Numerous human rights organisations have since called for his unconditional and immediate release, but he is still missing. It is additionally worrying because Moezzi’s health conditions need medical attention.
His daughters, Hejrat and Forough Moezzi, members of the Iranian opposition People’s Mojahedin Organization of Iran (PMOI/MEK), are extremely concerned about their father and worry that he has been executed due to his opposition to the Iranian regime. The sisters fled Iran over a decade ago.

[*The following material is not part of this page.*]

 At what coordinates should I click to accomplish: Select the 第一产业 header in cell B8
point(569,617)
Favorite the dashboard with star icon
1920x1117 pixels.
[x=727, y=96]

Twenty-nine year-old Hejrat said: “I am really worried about him. They have executed many political prisoners, they killed many of them in prison and I am afraid, I don’t know if he is still alive.”
The sisters, in a letter to the international community, pleaded for help in finding him. Recently the Iranian authorities temporarily released Iranian writer and activist Golrokh Ebrahimi Iraee after a huge amount of pressure from inside Iran and across the world. They hope there will be a similar outcome for their father.
Twenty-seven year-old Forough said: “I am very concerned because I know the Iranian regime is bad for human rights activists, and I don't know if he is still alive or not. It's a hard situation – this is an issue of life or death. We want the international community to take action. My father is in a bad situation – the Iranian people are victims of silence. I want you to ask human rights communities and the UN to condemn the Iranian regime and take action.”